(Screenshot grounding data)
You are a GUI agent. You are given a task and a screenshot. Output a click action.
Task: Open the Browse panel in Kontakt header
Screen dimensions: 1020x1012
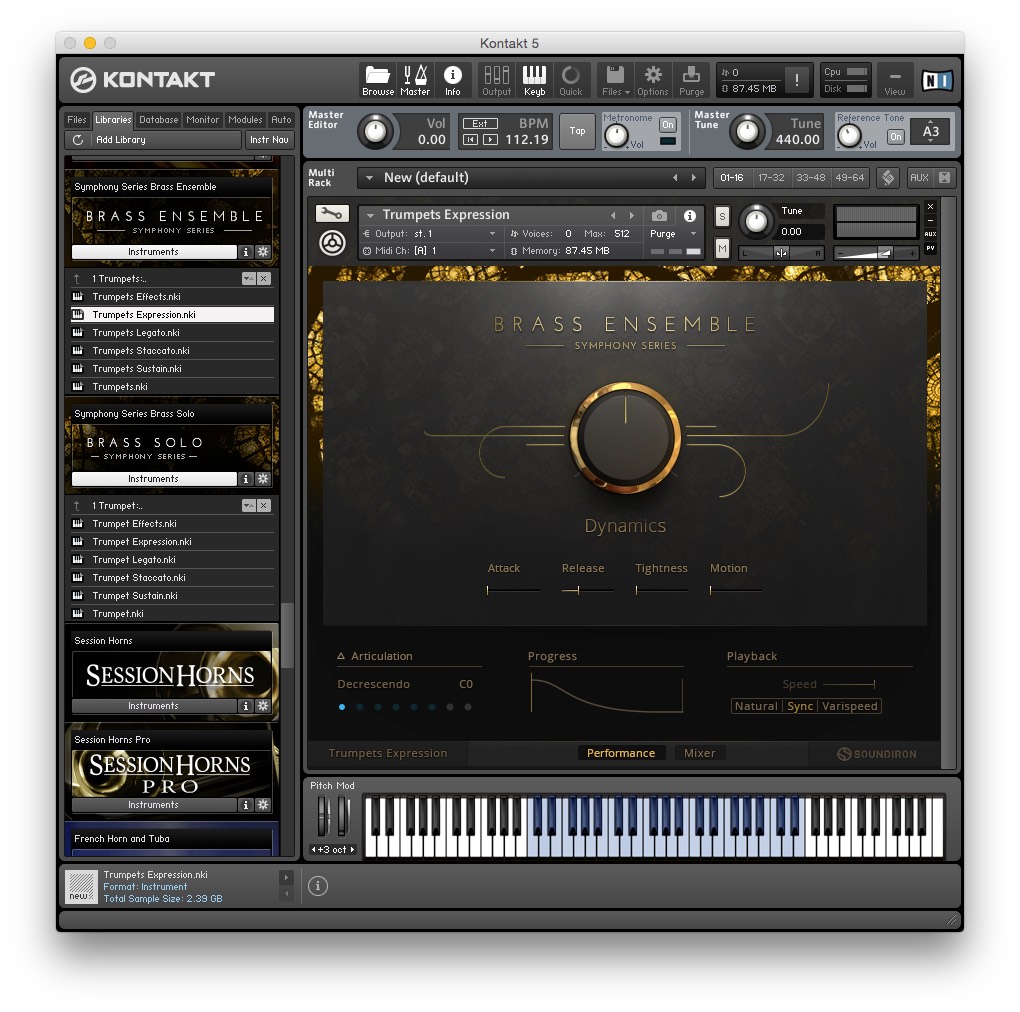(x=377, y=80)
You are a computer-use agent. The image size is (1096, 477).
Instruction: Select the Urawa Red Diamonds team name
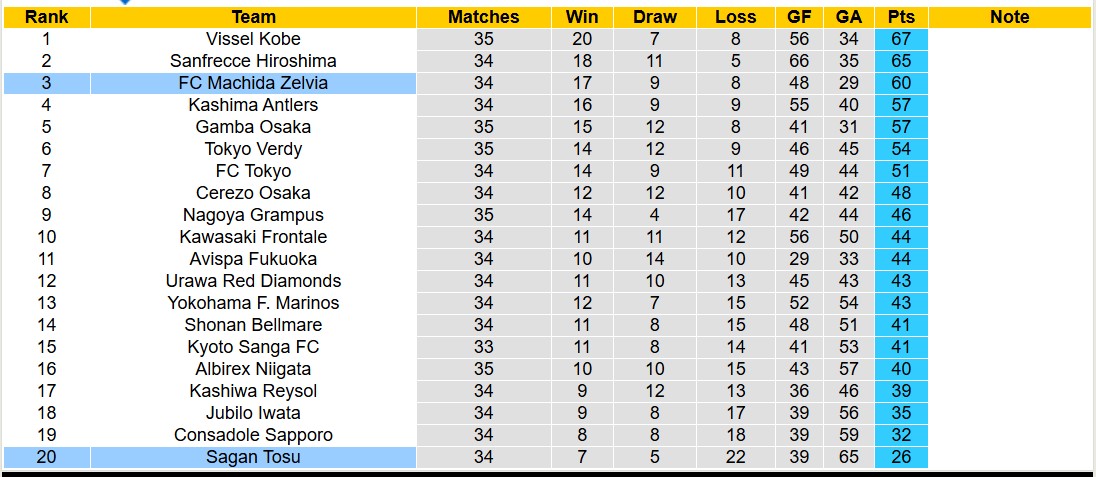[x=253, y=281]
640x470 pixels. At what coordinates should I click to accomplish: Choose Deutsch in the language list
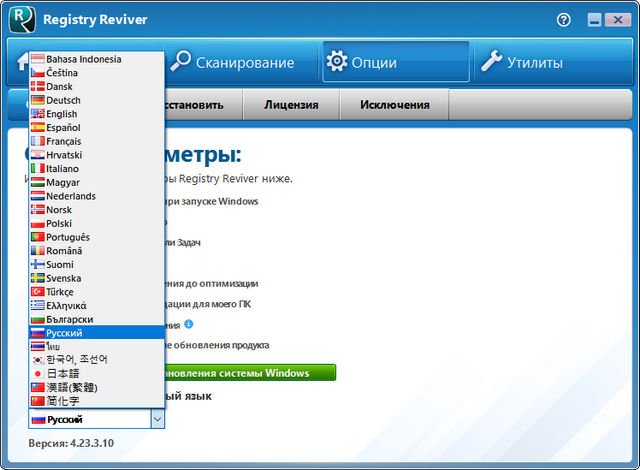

→ **Task objective**:
The answer must consist of each line from the entries that contains the string "click".

→ **Solution for this exercise**:
You are a GUI agent. You are given a task and a screenshot. Output a click action.
640x470 pixels. At what coordinates should I click to accomplish: Choose Deutsch in the language list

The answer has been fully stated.